Nazionale, Malagò annuncia Mancini come ct
Presidente Figc Giovanni Malagò, Imagoeconomica

Si sblocca la situazione in casa della Nazionale italiana. Dopo il Consiglio federale, il presidente della FIGC Giovanni Malagò ha annunciato il nuovo commissario tecnico e il direttore tecnico. “Ho ritenuto che la persona che dovesse diventare ct fosse Roberto Mancini. Come sempre mi assumo la responsabilità ma la notizia è che non è venuto meno il concetto alla base di questa nuova gestione e cultura del ruolo del presidente del club Italia a dt che era quello che aveva assunto Maldini”.

Claudio Ranieri nuovo direttore tecnico

“Abbiamo fatto approvare una sostanziale modifica del presidente del club Italia. Nella modifica abbiamo scritto che può essere anche un altro soggetto ma mi serviva per completare il cerchio. Avvenuto nella giornata di ieri.

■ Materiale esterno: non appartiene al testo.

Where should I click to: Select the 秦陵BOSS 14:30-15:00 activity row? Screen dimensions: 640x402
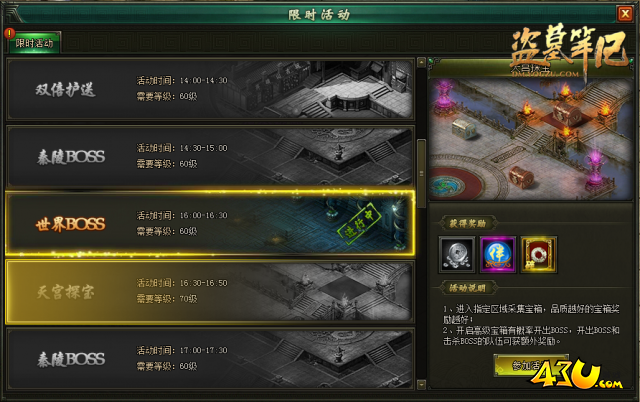(210, 157)
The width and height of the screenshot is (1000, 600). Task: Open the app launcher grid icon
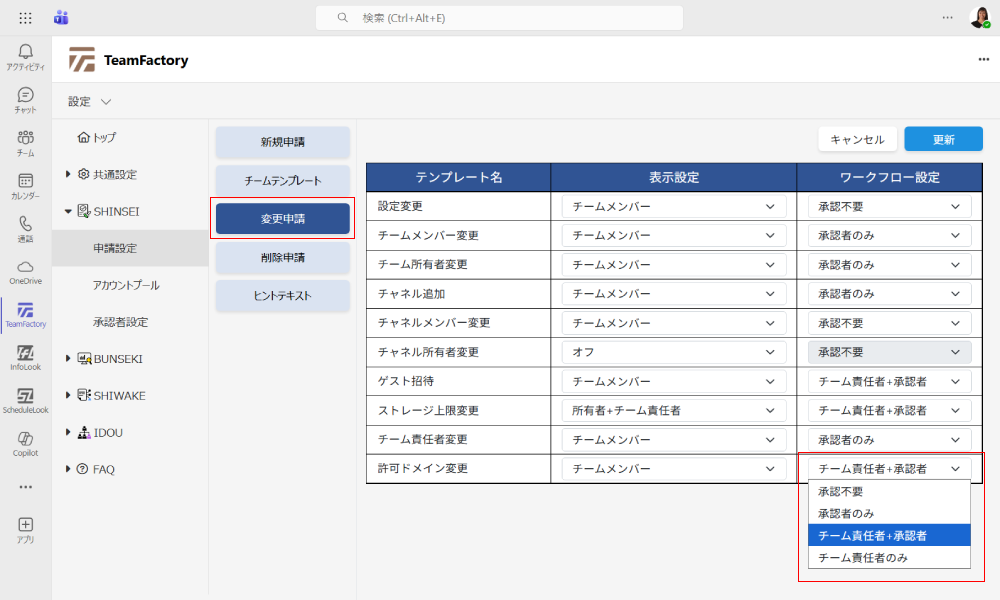click(x=25, y=18)
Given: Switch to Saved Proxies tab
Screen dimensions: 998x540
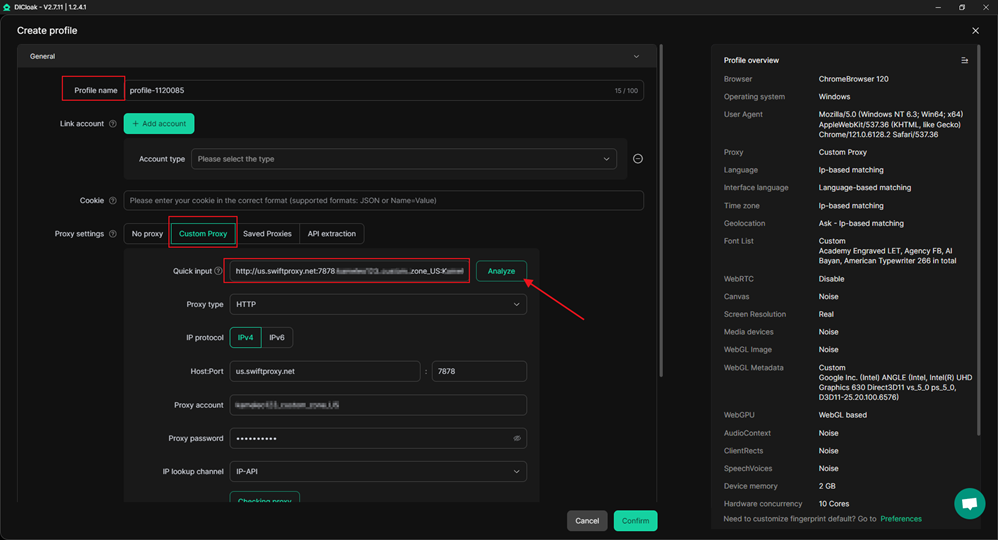Looking at the screenshot, I should point(267,234).
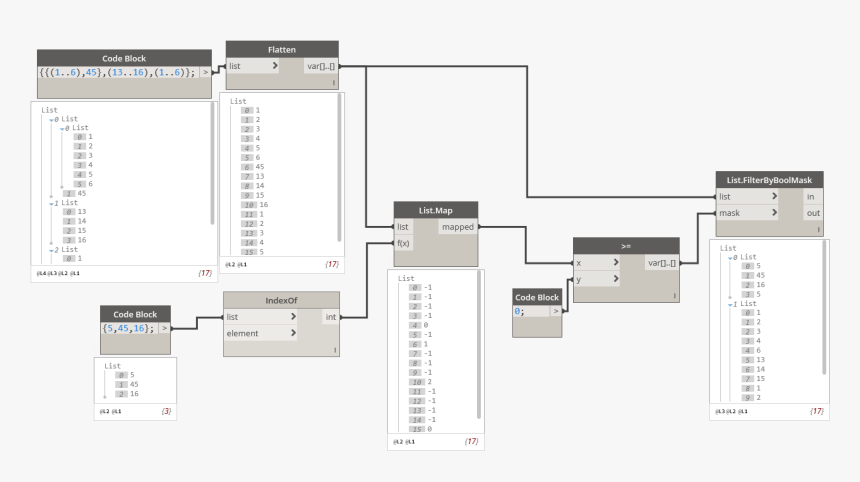
Task: Click the >= node y port chevron
Action: (615, 279)
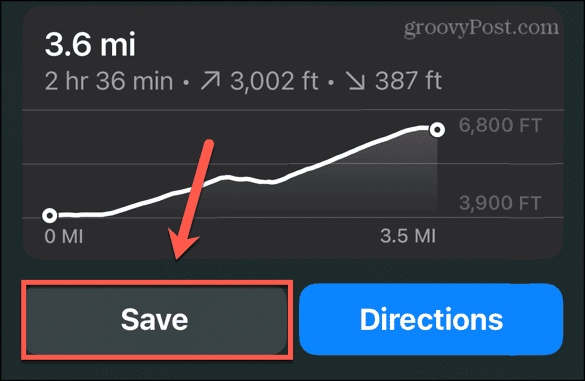
Task: Select the elevation end point marker
Action: (437, 130)
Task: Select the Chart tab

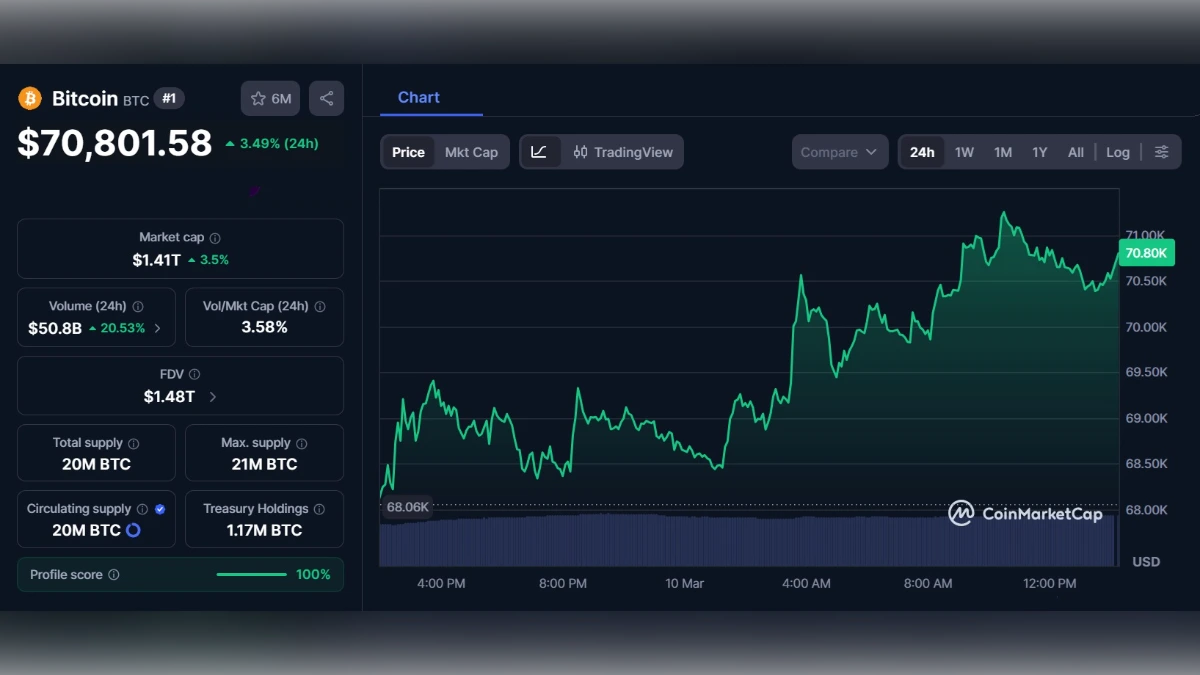Action: point(418,97)
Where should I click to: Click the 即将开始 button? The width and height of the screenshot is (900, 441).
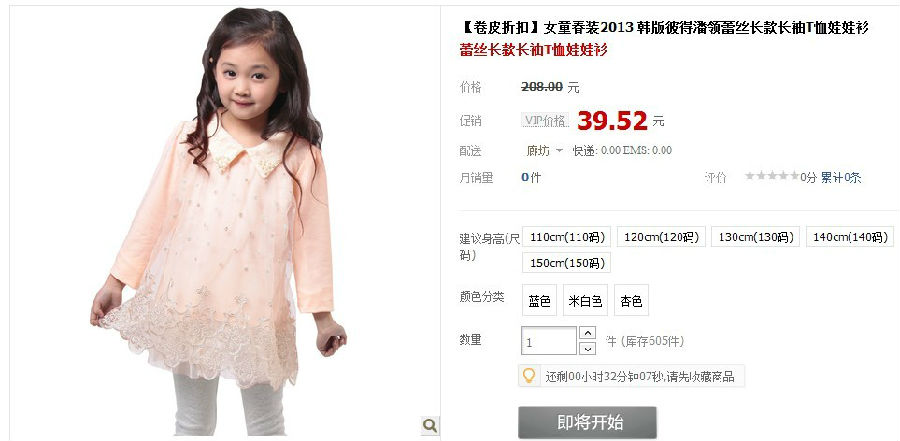[587, 423]
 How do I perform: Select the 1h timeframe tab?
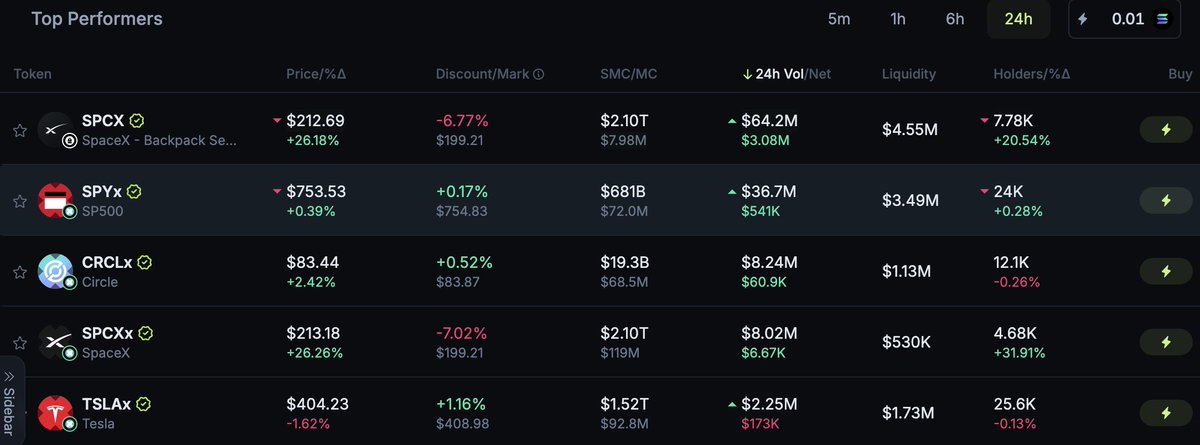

Mi serviva una persona con cui condividere la scelta del ct. Una persona che dovesse diventare dt con il quale c’era come prima scelta di avere Mancini ct. Quella condivisione che era venuta meno con Paolo e Leonardo. Questa persona si chiama Claudio Ranieri, da pochi minuti ha garantito e sottoscritto il suo impegno, sta arrivando dalla Calabria e sarà lui a ricoprire questo ruolo”.

Mercoledì conferenza stampa di Mancini e Ranieri

Malagò ha annunciato che il nuovo commissario tecnico e direttore tecnico saranno presentati domani, mercoledì 29 luglio, in conferenza stampa alle ore 18. Sulla scelta di Ranieri non “l’ho neanche comunicata in consiglio federale, la scelta di Mancini l’ho detta”, ha rivelato il presidente della FIGC.

Sulla questione Pirlo: “Responsabilità mia”.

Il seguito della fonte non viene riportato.